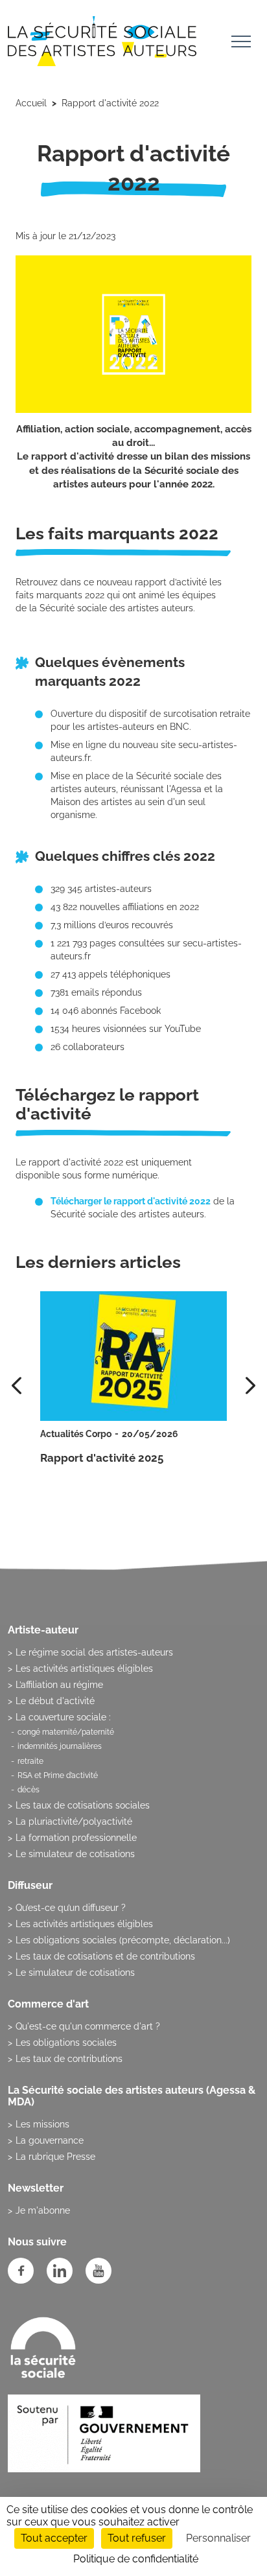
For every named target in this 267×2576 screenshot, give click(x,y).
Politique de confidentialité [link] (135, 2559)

⁂

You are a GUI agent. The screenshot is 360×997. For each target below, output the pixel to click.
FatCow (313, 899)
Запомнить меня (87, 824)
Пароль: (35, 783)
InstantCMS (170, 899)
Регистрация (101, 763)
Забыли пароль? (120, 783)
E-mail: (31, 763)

⁂

** HOW TO COMPLETE THIS TASK **
From the records above, reproduce exactly the lines from the one with "For every named" to the one with "Politique de confidentialité", both included, and no others.

** TASK OUTPUT **
For every named target in this 267×2576 screenshot, give click(x,y).
Politique de confidentialité [link] (135, 2559)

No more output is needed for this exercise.